The filling of small ferneries for the table is now an important branch of business. We should endeavor to make these as satisfactory as possible, for they are short lived at best. We get them returned in the condition of mud and again as dry as a rock. It will not pay us all to be raising our young ferns, and unless you are in it with all facilities, leave it to the specialist. Ferns that are small, compact growing, would be too slow in growing to be profitable, so it is small plants of quick growing, larger kinds that are mostly used for this purpose. The spores are sown in winter or early spring and the plants delivered to us from 2-inch pots in the fall months.

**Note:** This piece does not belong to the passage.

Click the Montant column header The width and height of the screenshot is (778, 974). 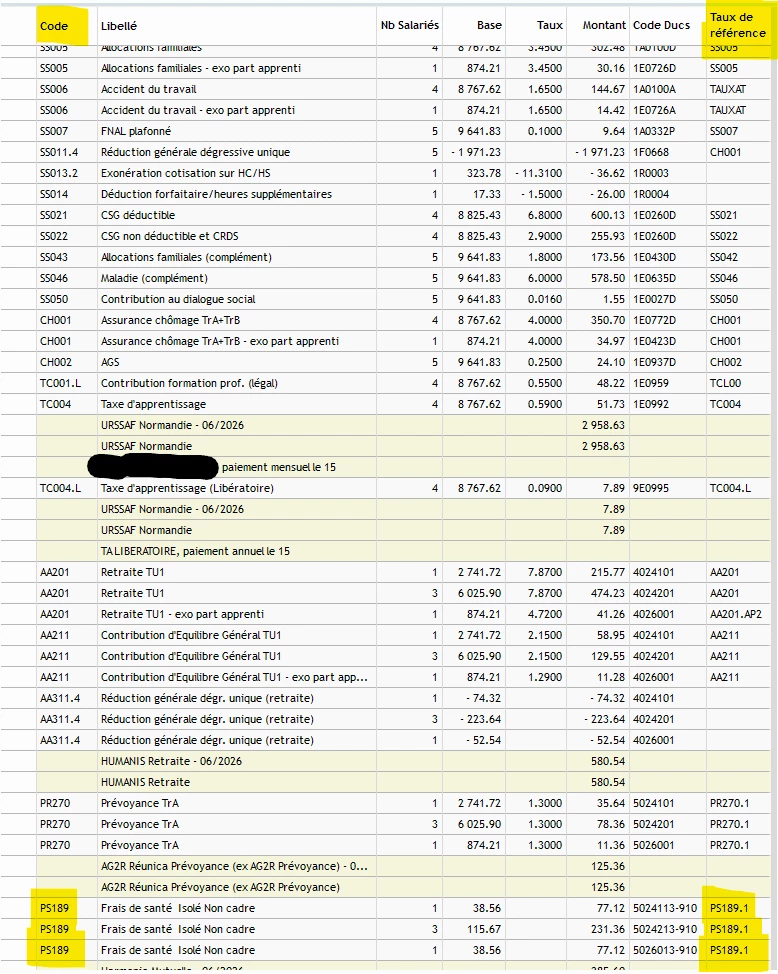[604, 25]
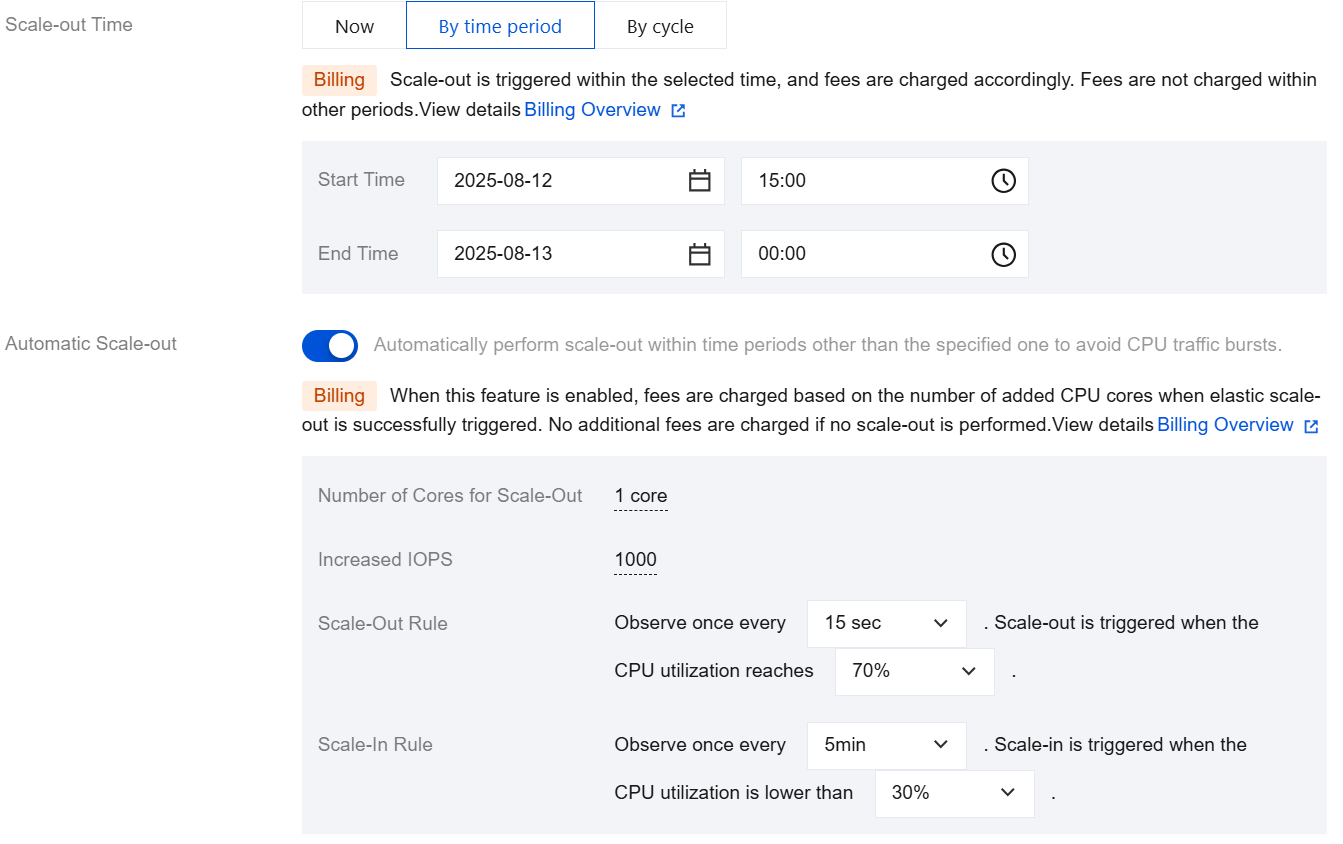Click the 1 core scale-out value
The width and height of the screenshot is (1343, 844).
click(641, 496)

A night temperature of 60 degrees, with a cool bottom and partial shade, is the place to grow on the young ferns. You don't want them to grow fast, but to fill up and be strong and robust. An eastern firm which raises several hundred thousand young ferns for this purpose gave me the following list as those best suited for the purpose, the first four being most useful in the center: Pteris cretica magnifica, Pteris cretica albo-lineata, Pteris Victoriae (variegated), Pteris argyraea, Cyrto-mium falcatum, Aspidium angulare, Blechnum occidentale, Blechnum Brazil-iense, Davallia stricta, Lomaria ciliata, Lomaria Gibba, Lastrea opaca, Lastrea chrysoloba, Lastrea artistata variegata, Nephrodium hertypes, Onychium Japoni-cum, Polystichum corianum, Polystichum setosum, Polystichum pubescens, Pteris biaurita argentea, Pteris serrulata, Pteris cristata, Pteris nana compacta, Pteris voluta, Pteris cretica Mayii (variegated), Selaginella Emiliana (for edging).
With the exception of the list last quoted, in which the names of some varieties may not be correct, but by which they are best known, I have followed out the nomenclature of Hooker and Baker, as used in the "Book of Choice Ferns," as those names will eventually prevail. In doing so, however, I found with my limited knowledge of ferns that names have been much changed in forty years. What we knew as Lastrea felix-mas is now Nephrodium felix-mas, and many less familiar cases.
In conclusion, if you are not brought in contact with any class of plants you cannot quickly memorize their names, but all plants under your care or that you handle you should know correctly. To ask the name in a botanic garden or at your neighbor's and forget it the next moment is waste of time and an annoyance. "Let me see; what is that fern? I forgot." The professor says, "That is Onychium Japonicum." " Oh, yes, yes, yes, of course; and what's that?" And before you have got to the door you have forgotten the very sound of the name.
To be reminiscent once more. Somewhere about the year '60 of last century the writer had the first ' serious attack of the "tender passion." The cause of the attack and outbreak was much his senior, and having no funds to buy an album or a volume of Byron, he made a collection of British ferns, dried them in a book, and presented them, named, and the collection without varieties was almost complete with the exception, perhaps, of ten species. Now, I have forgotten what size glove that young woman wore, or whether her hair was in curls or brushed back a la the Empress Eugenie, but I will never forget how to write Asplenium Ruta-muraria, although I have not seen Ruta-muraria or the old woman nigh on to forty years. Look at a plant and write it down; once written and spelt correctly, you will never forget. The writer has a fair memory for anecdotes, because they can be filled in as you go along, but no good for names unless he writes them down; then they stick in that laboratory which is a mystery to all of us.